▸ EXTRACTED TEXT

******

It was sobering though, as I thought about it on the operating table, that I could leave behind a wife who would really, really miss me and need me, however inept a husband and friend I may have been to her. I was not praying for life, but I was just trusting Him to have His will.

I have been given a great gift - a second chance to remove from the many nooks and crannies of my life things that were not totally given over to Him. It is not that failing to remove these things would invalidate my salvation - not that at all - but that I would squander another series of opportunities to show Him how much I love Him; another opportunity to cast self to the wind and do as the sinner-woman did in the house of Simon the Pharisee, weeping and washing Jesus' feet with her tears, wiping them with the hairs of her head (humbling her glory for His glory); anointing his head with oil, and not saying a word or clamoring for anything. She was already forgiven. She came to give, not get.

She didn't need to be there, if one thinks that the only reason to come to Jesus is to get something from Him. She already had it. (Jesus makes that abundantly clear as He proceeds to explain the facts of life to Simon). Why was she there? Why was she weeping, then? The answer is obvious. She was forgiven much, therefore she loved Him much. She took possibly her only opportunity to personally express that love to Him and bewail her former sins and lifestyle that now grieved her. She had been "frankly" forgiven a debt she could never pay; and she loved the One who not only could but did forgive her.

******

▸ THINGS TO DO
1. Answer these questions from the reflection.
(a) Where was the writer when thinking about the wife who could be left behind?
(b) In whose house did the sinner-woman weep and wash Jesus' feet?
(c) According to the reflection, why did she love Him much?
2. Copy the reflection word for word from "She didn't need" to "did forgive her.".

******

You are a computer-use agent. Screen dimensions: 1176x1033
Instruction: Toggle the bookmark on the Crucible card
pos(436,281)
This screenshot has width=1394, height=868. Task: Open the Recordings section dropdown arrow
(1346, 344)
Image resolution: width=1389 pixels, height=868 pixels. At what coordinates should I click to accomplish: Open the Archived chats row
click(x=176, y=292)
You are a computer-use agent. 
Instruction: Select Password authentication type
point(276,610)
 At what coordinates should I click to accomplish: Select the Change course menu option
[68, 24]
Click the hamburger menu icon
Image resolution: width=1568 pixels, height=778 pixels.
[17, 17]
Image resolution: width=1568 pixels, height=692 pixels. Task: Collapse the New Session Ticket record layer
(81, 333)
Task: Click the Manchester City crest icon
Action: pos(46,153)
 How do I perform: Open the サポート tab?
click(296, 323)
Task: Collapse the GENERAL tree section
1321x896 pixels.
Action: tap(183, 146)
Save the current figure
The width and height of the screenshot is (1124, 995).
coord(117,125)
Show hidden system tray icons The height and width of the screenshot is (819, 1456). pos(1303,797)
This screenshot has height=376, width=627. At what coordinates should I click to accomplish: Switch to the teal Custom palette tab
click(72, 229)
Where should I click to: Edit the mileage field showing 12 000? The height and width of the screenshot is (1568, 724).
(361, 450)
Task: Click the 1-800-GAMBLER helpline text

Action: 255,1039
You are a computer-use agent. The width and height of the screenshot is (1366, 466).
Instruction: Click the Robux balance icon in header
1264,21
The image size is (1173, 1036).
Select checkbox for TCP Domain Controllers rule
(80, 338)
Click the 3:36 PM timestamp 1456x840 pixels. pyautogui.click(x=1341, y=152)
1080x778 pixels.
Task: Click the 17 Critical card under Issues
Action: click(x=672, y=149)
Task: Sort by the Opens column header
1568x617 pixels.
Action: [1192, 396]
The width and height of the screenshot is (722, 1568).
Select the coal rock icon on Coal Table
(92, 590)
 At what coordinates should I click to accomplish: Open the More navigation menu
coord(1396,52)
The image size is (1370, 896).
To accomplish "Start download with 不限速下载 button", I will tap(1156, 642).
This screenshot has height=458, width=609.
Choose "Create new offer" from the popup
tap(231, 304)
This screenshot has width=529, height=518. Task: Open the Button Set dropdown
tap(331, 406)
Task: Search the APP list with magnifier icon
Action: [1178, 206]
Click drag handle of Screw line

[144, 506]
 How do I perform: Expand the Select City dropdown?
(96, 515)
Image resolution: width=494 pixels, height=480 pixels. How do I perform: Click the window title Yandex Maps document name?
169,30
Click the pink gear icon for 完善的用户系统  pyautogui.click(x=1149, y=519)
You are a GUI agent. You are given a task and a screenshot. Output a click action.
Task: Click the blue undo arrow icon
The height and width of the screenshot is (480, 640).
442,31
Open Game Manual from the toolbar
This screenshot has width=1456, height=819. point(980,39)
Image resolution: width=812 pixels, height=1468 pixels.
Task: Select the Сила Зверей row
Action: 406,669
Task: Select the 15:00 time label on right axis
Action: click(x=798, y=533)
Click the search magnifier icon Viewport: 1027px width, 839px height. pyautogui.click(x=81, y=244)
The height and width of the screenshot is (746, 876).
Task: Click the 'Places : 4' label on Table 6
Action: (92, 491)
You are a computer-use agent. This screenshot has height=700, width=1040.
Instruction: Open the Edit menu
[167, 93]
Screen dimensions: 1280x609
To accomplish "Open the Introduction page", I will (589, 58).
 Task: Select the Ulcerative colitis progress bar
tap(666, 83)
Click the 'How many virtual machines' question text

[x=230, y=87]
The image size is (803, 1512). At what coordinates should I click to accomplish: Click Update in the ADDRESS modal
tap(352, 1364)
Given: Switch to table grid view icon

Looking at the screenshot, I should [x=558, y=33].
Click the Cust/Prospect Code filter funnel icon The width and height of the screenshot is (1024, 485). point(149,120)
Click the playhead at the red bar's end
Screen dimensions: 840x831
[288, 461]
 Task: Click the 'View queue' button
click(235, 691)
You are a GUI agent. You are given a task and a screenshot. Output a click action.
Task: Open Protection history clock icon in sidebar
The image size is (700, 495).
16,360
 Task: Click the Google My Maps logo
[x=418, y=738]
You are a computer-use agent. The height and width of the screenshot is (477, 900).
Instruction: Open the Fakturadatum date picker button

******

▸ SOLUTIONS FOR EACH TASK
1.
(a) On the operating table.
(b) In the house of Simon the Pharisee.
(c) Because she was forgiven much.

2.
She didn't need to be there, if one thinks that the only reason to come to Jesus is to get something from Him. She already had it. (Jesus makes that abundantly clear as He proceeds to explain the facts of life to Simon). Why was she there? Why was she weeping, then? The answer is obvious. She was forgiven much, therefore she loved Him much. She took possibly her only opportunity to personally express that love to Him and bewail her former sins and lifestyle that now grieved her. She had been "frankly" forgiven a debt she could never pay; and she loved the One who not only could but did forgive her.